Despite its continued appeal to China’s brightest students, today’s Beida is no longer the famed bastion of the liberal arts it was nearly a century ago. Nowadays, bureaucracy often trumps academics. The communist party leadership has sole control over the appointment of top school officials, including the president, and all faculty members are subject to a complex administrative ranking system that often distracts from teaching and research.
These problems exist at virtually every single university in China, although top schools like Beida and Tsinghua receive “special treatment” from the authorities. Shell-shocked by the student protest movement of 1989, many of whose leaders were Beida students, the Chinese government has been unequivocal about its need to enforce tight ideological controls on college campuses.
The recent controversy surrounding the dismissal of outspoken economics professor Xia Yeliang from Beida, widely reported in western media, appears to highlight once more China’s lack of academic freedom. Earlier in the year, Chinese President Xi Jinping launched a new ideological campaign aimed at silencing dissident voices in public places through a central directive entitled “Concerning the Situation in the Ideological Sphere.” Xia, who along with Nobel Peace Prize winner Liu Xiaobo, was one of the initial signatories of Charter 08, a human rights manifesto advocating democratic reforms, seemed to be an obvious target for ideological repression.
Officials at Beida deny Xia’s claim that he lost his job for political reasons. Citing his apparent unpopularity with students and unproductive publication record, the school emphasized that Xia’s dismissal was purely the result of his lackluster academic performance. A quick glance into Weiming, Beida’s internal online bulletin board, reveals that the school’s accusations are not entirely unfounded. Students complained about his overt politicizing and criticism of the government in class. Accounts of Xia’s incompetence were widely broadcasted in the state media, while Xia’s own portrayal was largely ignored.

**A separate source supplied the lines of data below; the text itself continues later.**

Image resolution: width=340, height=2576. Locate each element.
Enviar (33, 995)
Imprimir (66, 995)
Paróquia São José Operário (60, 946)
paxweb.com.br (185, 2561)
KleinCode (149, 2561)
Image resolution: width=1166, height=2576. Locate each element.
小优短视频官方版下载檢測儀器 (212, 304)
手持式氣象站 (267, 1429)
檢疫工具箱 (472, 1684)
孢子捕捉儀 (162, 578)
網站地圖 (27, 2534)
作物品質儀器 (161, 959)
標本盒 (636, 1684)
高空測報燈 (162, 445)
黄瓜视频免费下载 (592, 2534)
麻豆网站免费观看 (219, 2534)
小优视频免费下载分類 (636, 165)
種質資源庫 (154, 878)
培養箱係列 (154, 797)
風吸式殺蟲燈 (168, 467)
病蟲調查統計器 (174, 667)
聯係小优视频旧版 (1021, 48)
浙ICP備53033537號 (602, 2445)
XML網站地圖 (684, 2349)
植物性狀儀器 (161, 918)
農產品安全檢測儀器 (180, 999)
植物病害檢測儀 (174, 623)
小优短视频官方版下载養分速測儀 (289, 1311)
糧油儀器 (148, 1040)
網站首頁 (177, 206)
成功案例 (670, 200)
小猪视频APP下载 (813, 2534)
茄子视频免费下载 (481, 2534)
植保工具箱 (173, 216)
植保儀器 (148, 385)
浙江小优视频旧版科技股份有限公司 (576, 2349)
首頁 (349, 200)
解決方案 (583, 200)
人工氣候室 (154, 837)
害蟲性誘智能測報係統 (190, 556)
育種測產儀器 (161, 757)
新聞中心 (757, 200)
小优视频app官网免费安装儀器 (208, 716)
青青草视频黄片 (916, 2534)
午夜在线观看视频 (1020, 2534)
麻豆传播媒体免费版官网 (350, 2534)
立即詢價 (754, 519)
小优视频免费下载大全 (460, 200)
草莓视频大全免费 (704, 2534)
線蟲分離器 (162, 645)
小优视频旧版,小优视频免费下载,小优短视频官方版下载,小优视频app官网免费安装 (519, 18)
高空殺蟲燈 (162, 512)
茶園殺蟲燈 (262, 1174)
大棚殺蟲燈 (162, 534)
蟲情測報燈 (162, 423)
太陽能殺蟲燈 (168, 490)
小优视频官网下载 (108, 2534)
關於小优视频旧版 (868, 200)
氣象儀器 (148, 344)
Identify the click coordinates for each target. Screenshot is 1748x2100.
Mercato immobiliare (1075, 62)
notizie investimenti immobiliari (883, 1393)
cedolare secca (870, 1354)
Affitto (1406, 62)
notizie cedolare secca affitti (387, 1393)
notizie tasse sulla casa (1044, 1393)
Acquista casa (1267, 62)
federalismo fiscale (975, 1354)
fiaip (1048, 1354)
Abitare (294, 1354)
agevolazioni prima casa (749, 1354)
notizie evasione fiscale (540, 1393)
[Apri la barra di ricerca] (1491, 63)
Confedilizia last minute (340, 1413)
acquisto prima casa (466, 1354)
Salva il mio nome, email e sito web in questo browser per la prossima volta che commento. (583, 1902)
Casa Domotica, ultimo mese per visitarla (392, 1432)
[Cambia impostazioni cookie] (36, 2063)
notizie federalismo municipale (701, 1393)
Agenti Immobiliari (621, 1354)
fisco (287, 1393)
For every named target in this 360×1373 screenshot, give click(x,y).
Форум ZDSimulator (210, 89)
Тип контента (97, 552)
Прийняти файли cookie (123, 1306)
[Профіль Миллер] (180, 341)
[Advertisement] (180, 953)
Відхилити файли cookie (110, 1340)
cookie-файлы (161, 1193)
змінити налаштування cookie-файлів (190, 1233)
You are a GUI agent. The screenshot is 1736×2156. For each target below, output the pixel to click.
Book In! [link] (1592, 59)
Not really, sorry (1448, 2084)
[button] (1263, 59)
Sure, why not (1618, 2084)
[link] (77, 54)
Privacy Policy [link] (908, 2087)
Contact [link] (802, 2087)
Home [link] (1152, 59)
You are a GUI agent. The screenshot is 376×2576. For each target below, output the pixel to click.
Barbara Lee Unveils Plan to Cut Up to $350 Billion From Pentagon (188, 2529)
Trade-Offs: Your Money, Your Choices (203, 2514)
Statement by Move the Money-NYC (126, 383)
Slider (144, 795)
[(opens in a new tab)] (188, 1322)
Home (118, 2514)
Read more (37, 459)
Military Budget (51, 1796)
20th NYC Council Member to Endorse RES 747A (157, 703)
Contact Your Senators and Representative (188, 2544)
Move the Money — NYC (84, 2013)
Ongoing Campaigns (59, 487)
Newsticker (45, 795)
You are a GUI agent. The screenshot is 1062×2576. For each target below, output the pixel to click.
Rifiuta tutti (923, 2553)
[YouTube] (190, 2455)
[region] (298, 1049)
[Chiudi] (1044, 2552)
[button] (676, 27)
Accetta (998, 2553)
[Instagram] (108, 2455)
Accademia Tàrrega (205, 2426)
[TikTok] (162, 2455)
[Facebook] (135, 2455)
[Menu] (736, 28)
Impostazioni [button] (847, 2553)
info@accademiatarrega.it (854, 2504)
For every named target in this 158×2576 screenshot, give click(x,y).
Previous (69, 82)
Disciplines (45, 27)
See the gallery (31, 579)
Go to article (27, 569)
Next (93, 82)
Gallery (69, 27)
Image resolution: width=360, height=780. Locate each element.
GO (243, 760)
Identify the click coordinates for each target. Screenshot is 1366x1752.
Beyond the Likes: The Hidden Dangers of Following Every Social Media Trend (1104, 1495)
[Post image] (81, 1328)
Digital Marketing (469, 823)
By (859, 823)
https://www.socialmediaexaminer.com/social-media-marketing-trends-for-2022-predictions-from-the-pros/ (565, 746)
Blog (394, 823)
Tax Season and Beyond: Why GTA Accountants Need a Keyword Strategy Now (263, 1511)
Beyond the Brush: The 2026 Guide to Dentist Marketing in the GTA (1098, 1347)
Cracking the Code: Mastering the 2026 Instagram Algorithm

While Beida as Xia’s employer is legally entitled to discontinue his contract, it as an academic institution is ethically bound to ensure that decisions with regards to faculty appointments are made without external political influence. Universities should serve as bastions of academic freedom against external forces of repression. However, in Xia’s case the structure of censorship is aligned with the university itself. The reason why Beida’s decision to dismiss Xia has come under fire internationally is not that it shouldn’t be able to choose its faculty on its own terms, but precisely that it lacks the ability to do so in an independent and fair manner.
Due to the China’s tight controls over its universities, the divorce of politics and academia cannot be achieved without major structural reforms, which are unlikely to be realized in the foreseeable future.
Yet that does not mean Xia’s dismissal should be ignored. In committing to the Yale-NUS project, Yale has committed itself to protecting academic freedom in authoritarian states. That commitment bounds it to take action in the Xia case. Armed with a global brand and a close relationship with Beida, Yale is in a unique position to influence the politically saturated environment that Xia finds himself trapped in.
In its Oct. 21 editorial, the New York Times Editorial Board called upon western universities that have collaborative relations with Beida — including Yale — to push for Xia’s reinstitution. Yale should put pressure on the Beida leadership, but not directly for Xia’s re-employment. Whether Xia deserves his position should not be decided by an external actor. Rather, it should pressure Beida to publicize its standards for renewing faculty contracts and to give Xia a fair opportunity to defend himself.